In contrast to this is the view that the schrund line should lie well up the cirque wall where the snow is comparatively thin and where there is an approach to the lower limits of movement. The schrund would appear to open where the bottom material changes its form, i.e., where it first has its motion accelerated by transformation into névé. In this view the schrund opens not at the foot of the cirque wall but well above it as in [198] , in which C represents snow from top to bottom; B, névé; and A, ice. The required conditions are then (1) that the steepening of the cirque wall from x to y should be effected by sapping originated at y through the agencies outlined by Johnson; (2) that the steepening from x to y should be effected by sapping originated at x through the change of the agent from névé to ice with a sudden change of function; (3) and that the essential unity of the wall x-y-z be maintained through the erosive power of the névé, which would tend to offset the formation of a shelf along a horizontal plane passed through y. The last-named process not only appears entirely reasonable from the conditions of gradient and depth outlined on pp. 296 to 298, but also meets the actual field conditions in all the cases examined in the Peruvian Andes. This brings up the second and third of our main considerations, that the bergschrund does not always or even in many cases reach the foot of the cirque wall, and that cirques exist in many cases where bergschrunds are totally absent.

It is a striking fact that frost action at the bottom of the bergschrund has been assumed to be the only effective sapping force, in spite of the common observation that bergschrunds lie in general well toward the upper limits of snowfields—so far, in fact, that their bottoms in general occur several hundred feet above the cirque floors. Is the cirque under these circumstances a result of the schrund or is the schrund a result of the cirque? In what class of cirques do schrunds develop? If cirque development in its early stages is not marked by the development of bergschrunds, then are bergschrunds an essential feature of cirques in their later stages, however much the sapping process may be hastened by schrund formation?

Our questions are answered at once by the indisputable facts that many schrunds occur well toward the upper limit of snow, and that many cirques exist whose snowfields are not at all broken by schrunds.
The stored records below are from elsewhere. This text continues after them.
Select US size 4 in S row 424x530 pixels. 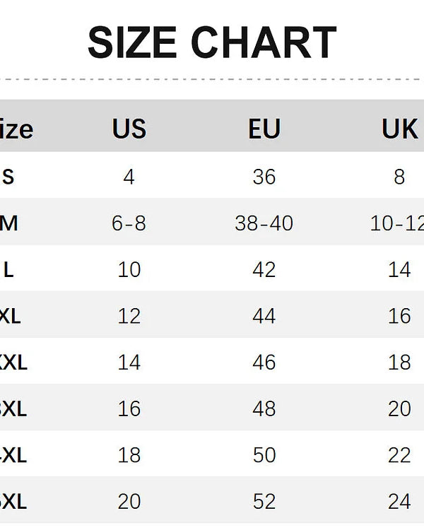[129, 177]
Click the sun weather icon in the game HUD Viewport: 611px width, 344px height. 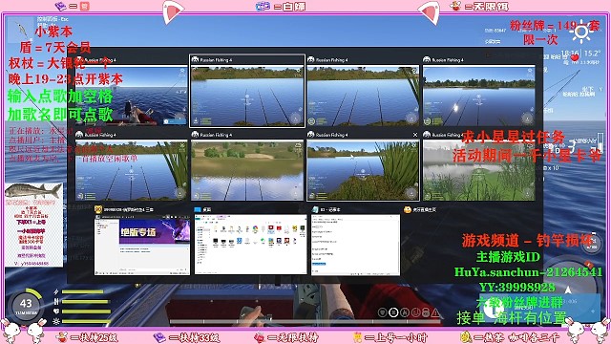point(581,32)
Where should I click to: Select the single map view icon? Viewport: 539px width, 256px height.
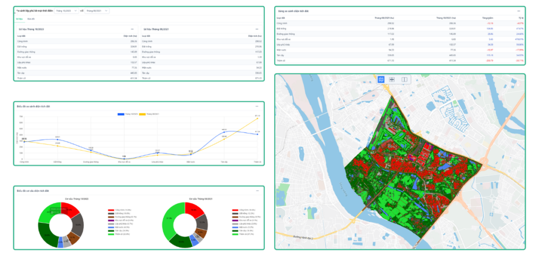pyautogui.click(x=381, y=79)
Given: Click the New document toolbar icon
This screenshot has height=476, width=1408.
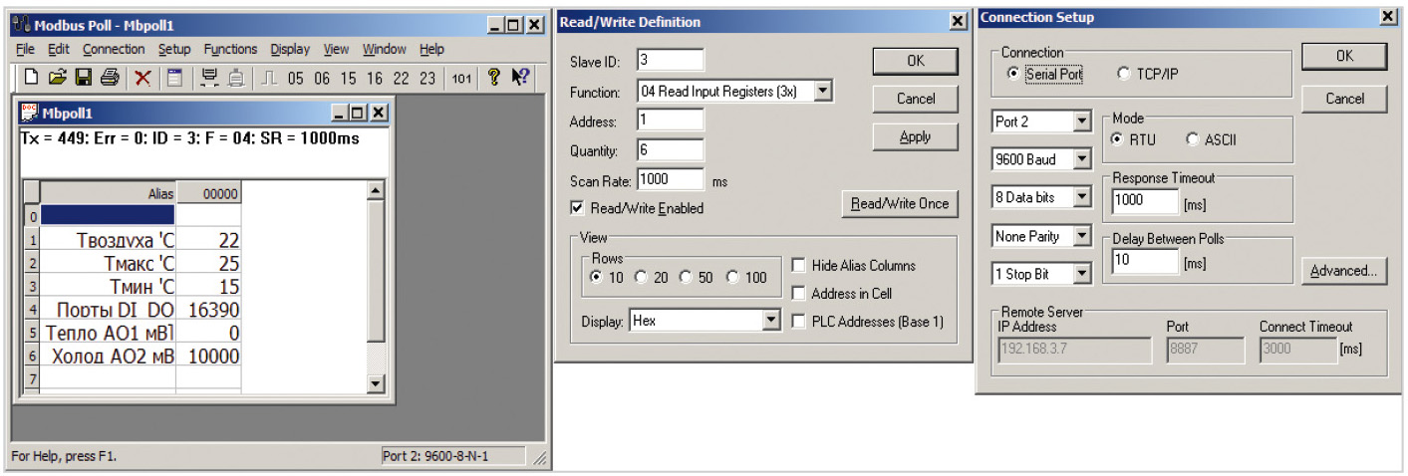Looking at the screenshot, I should (31, 78).
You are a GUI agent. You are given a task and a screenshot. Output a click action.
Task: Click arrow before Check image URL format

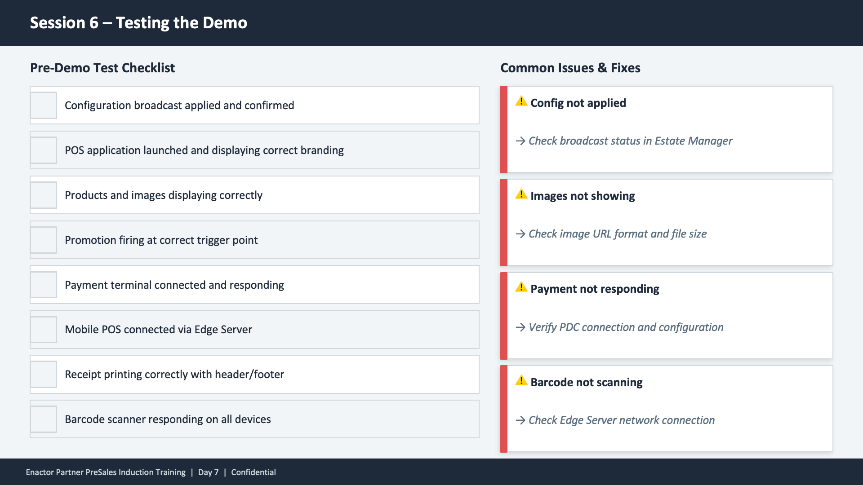click(520, 234)
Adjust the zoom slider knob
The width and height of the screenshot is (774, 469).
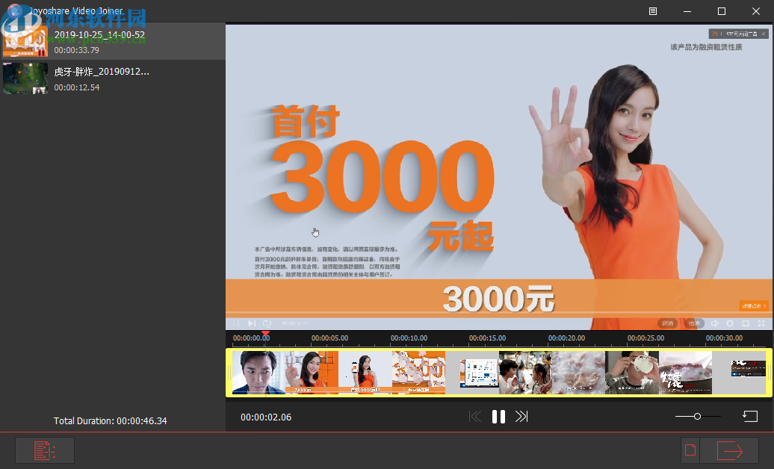(699, 416)
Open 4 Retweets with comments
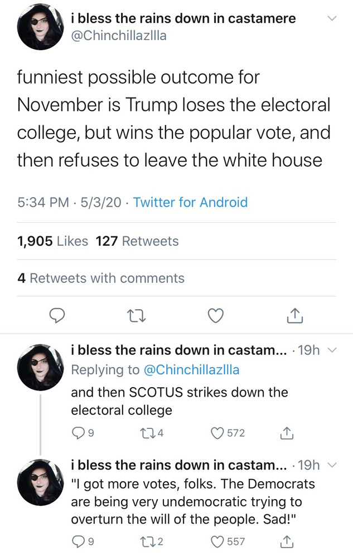Screen dimensions: 353x557 pyautogui.click(x=101, y=278)
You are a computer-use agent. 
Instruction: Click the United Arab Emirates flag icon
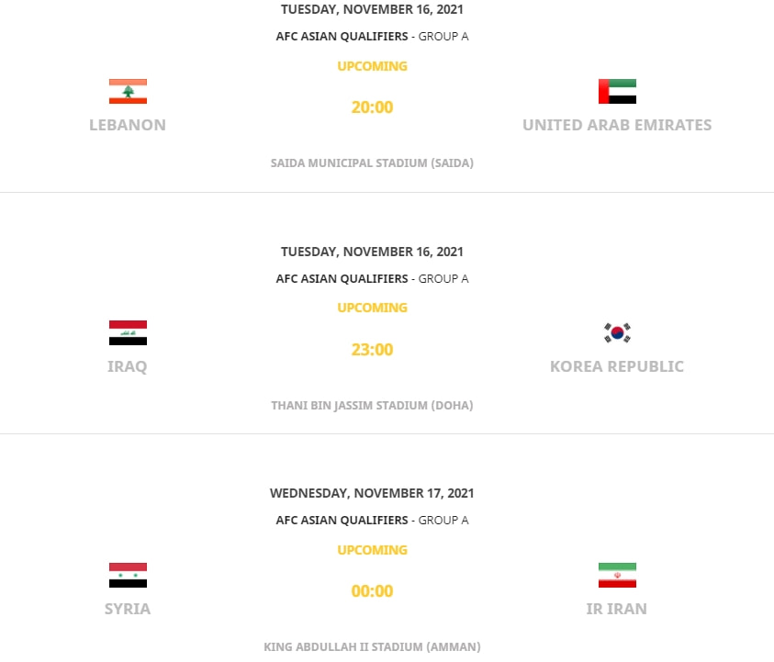pos(617,91)
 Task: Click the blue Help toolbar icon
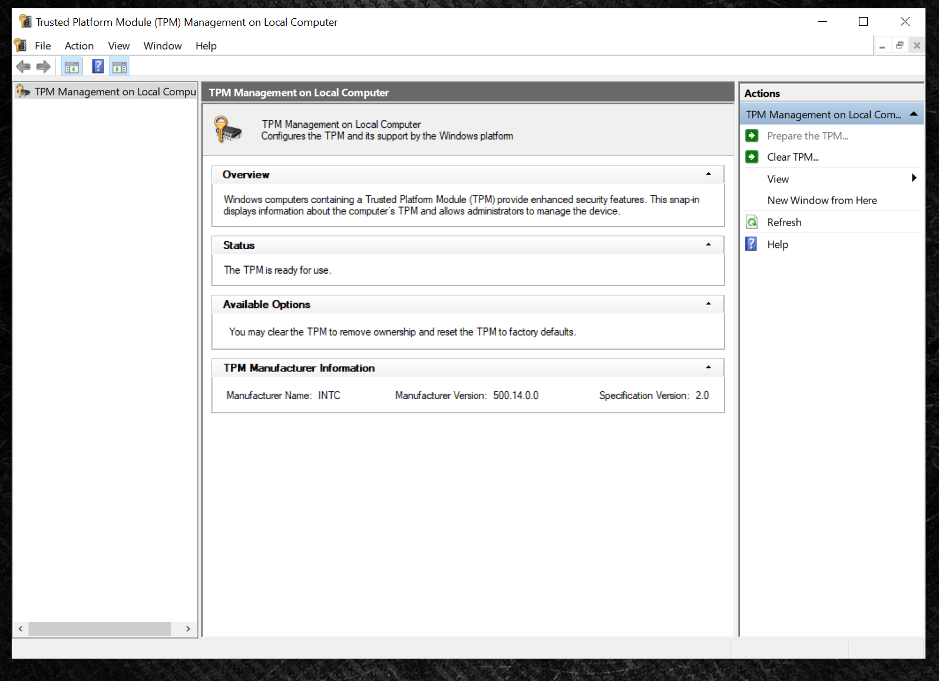click(98, 67)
It was with great surprise that I first noted the bergschrunds of the Central Andes, especially after becoming familiar with Johnson’s apparently complete proof of their genetic relation to the cirques. But it was less surprising to discover the position of the few observed—high up on the cirque walls and always near the upper limit of the snowfields.

A third fact from regions once glaciated but now snow-free also combined with the two preceding facts in weakening the wholesale application of Johnson’s hypothesis. In many headwater basins the cirque whose wall at a distance seemed a unit was really broken into two unequal portions; a lower, much grooved and rounded portion and an upper unglaciated, steep-walled portion. This condition was most puzzling in view of the accepted explanation of cirque formation, and it was not until the two first-named facts and the applications of the curves of snow motion were noted that the meaning of the break on the cirque became clear. Referring to [198] we see at once that the break occurs at y and means that under favorable topographic and geologic conditions sapping at y takes place faster than at x and that the retreat of y-z is faster than x-y. It will be clear that when these conditions are reversed or sapping at x and at y are equal a single wall will result. On reference to the literature I find that Gilbert recently noted this feature and called it the schrundline.[63] He believes that it marks the base of the bergschrund at a late stage in the excavation of the cirque basin. He notes further that the lower less-steep slope is glacially scoured and that it forms “a sort of shoulder or terrace.”